# Home Depot kitties



## corinthia (Jan 25, 2009)

I work at the Home Depot and last summer I was working as a cashier out in the garden department when another associte came to me and said they had found two kittens in the parking lot. Some one had dumped them where you place your carts and one was crawling up into a tire of someones truck. They placed them in a cart and were talking about taking them to the pound. (the pound in my home town in FULL of cats) They did not look too good. They were skinny and had really matted eyes. The pound would have put them down, so i spoke up and said I would take them. We had them for about a month and then I found a good home for them! I was very happy because I know the girl that took them. Now they are healthy and happy!

here are some pictures a week after I took them in:
Orange one = Maxx
Calico one = Cleopatra


----------



## Debbie of SD (Apr 14, 2007)

Awwww! Thank you for loving those babies and for finding them a home! :luv


----------



## Heidi n Q (Nov 22, 2006)

What sweet babies! They were so lucky to have found you to care for them.
h


----------



## marie73 (Jul 12, 2006)

What precious little babies! :luv


----------



## seashell (Dec 5, 2003)

Well done you for saving those little darlings  

seashell


----------



## Mitts & Tess (Sep 4, 2004)

The spotted one is so unique!
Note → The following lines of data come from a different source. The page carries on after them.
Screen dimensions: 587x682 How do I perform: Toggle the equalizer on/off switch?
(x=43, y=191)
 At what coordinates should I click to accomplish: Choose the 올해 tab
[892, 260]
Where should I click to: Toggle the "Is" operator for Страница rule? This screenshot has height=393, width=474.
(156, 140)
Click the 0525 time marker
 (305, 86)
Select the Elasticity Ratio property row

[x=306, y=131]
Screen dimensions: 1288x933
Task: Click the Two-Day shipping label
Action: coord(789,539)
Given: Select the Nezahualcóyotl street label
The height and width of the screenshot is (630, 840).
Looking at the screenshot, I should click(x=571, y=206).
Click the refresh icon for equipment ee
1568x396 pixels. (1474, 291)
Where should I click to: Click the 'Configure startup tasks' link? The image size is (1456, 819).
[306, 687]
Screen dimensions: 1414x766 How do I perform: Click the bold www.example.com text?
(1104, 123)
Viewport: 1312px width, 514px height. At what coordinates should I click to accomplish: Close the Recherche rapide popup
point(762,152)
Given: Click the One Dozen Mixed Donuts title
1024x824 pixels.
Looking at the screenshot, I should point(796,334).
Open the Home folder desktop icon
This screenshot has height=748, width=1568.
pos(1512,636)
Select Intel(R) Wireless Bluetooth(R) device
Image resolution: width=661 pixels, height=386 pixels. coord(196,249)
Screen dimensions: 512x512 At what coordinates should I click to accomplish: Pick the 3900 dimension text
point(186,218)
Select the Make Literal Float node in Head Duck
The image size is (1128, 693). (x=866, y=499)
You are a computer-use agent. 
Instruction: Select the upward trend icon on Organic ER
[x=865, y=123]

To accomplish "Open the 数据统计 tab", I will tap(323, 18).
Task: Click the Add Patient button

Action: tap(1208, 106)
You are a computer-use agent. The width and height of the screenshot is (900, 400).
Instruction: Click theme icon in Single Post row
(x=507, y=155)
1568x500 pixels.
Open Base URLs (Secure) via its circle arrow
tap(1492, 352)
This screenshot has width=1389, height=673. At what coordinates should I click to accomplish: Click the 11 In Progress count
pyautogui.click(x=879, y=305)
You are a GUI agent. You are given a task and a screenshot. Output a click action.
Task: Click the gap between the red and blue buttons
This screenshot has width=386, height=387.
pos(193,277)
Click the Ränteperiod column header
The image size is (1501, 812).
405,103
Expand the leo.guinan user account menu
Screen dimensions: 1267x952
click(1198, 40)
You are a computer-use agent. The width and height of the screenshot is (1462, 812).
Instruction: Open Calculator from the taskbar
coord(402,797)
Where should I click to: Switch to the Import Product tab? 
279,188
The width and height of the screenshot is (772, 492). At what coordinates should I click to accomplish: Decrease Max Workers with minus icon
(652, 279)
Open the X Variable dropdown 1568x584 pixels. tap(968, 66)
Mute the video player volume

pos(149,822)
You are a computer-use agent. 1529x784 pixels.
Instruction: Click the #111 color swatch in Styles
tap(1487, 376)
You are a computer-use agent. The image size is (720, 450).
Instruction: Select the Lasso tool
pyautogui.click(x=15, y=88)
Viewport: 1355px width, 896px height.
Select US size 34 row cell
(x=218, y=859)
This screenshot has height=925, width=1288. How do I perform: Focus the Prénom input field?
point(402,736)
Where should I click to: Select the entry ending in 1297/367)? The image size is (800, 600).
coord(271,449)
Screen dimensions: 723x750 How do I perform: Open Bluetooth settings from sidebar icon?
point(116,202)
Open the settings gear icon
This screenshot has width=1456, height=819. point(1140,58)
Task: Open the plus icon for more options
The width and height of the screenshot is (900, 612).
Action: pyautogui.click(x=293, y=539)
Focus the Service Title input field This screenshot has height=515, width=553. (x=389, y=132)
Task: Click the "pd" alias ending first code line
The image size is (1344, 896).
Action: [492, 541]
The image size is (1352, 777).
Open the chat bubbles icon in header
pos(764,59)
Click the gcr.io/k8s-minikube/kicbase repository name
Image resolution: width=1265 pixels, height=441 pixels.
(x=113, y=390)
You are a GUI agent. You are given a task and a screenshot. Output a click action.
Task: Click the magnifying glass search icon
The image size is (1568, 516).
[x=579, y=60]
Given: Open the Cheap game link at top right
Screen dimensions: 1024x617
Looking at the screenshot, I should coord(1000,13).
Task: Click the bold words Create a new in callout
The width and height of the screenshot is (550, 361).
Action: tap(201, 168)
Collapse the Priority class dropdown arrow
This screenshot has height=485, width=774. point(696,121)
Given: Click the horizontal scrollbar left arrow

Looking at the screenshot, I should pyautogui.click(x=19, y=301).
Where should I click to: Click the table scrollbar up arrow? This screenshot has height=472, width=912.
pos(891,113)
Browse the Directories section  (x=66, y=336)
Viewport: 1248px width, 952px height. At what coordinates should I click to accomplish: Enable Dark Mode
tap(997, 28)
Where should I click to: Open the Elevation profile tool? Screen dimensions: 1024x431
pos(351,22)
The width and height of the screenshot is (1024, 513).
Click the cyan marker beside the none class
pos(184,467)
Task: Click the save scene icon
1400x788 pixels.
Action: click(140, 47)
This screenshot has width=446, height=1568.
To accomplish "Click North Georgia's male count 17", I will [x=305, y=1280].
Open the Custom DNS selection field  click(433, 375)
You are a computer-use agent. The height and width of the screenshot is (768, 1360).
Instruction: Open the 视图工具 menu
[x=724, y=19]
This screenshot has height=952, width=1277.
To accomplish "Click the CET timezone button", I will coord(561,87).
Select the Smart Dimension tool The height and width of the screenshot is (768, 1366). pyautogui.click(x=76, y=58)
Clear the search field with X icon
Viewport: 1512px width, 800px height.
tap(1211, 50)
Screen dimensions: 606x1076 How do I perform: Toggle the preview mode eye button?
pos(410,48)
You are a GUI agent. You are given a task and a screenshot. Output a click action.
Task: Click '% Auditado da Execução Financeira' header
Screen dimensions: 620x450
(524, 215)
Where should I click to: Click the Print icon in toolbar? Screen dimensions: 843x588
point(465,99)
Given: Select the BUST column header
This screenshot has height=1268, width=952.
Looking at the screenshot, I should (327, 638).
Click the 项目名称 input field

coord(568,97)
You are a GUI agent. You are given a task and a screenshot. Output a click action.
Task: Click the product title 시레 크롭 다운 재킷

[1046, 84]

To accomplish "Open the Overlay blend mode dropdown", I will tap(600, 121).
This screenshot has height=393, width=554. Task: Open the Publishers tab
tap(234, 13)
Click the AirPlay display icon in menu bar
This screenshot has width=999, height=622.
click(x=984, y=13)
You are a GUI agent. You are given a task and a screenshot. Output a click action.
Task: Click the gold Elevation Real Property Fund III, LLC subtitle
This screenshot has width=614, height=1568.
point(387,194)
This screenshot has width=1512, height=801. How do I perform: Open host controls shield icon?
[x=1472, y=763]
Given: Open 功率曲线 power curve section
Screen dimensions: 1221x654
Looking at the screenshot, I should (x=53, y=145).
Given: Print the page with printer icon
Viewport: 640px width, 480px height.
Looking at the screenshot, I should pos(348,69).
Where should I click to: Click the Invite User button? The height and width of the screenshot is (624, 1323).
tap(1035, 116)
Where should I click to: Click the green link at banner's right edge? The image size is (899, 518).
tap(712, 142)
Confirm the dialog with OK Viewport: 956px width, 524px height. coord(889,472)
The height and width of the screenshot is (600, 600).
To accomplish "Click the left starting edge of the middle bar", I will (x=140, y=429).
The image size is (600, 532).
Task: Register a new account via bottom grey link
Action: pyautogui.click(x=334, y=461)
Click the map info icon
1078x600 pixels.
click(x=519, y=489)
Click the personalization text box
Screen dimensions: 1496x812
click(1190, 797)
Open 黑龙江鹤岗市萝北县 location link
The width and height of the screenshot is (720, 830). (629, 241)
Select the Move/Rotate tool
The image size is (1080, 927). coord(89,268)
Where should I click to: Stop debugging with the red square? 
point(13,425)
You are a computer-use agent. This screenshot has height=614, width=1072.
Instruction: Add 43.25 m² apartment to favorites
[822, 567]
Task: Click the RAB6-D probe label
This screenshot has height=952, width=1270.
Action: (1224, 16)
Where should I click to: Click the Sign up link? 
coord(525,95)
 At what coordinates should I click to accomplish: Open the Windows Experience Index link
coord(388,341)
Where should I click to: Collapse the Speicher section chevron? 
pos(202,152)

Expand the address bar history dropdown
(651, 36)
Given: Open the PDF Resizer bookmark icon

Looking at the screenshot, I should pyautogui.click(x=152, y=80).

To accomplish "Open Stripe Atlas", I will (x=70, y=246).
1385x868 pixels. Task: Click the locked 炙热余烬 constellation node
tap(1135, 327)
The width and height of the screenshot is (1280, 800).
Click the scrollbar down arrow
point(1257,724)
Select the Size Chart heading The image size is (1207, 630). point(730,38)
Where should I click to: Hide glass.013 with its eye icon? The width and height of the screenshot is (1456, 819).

Bless you for rescueing them and finding them forever homes


----------



## OctoberinMaine (Sep 12, 2006)

You did a great thing for these two! Congrats on making such a difference to them.


----------



## corinthia (Jan 25, 2009)

Here are some pictures of them with their new owners.


----------



## Heidi n Q (Nov 22, 2006)

Ah, don't they look healthy and happy! What a great life you helped them to find...


----------



## seashell (Dec 5, 2003)

What a transformation! They look so happy and healthy now  

seashell


----------



## katlover13 (Apr 15, 2008)

You can see they are loved and well taken care of now. Lucky kitties that you found them that day!


----------



## WhiteKitties (Dec 22, 2008)

The orange and white one could be my Fergie's twin, the markings are so similar! :luv Aww, I'm so glad you found them a good home! And Fergie says that if we ever get out to that part of Iowa, she wants to meet her 'twin'!


----------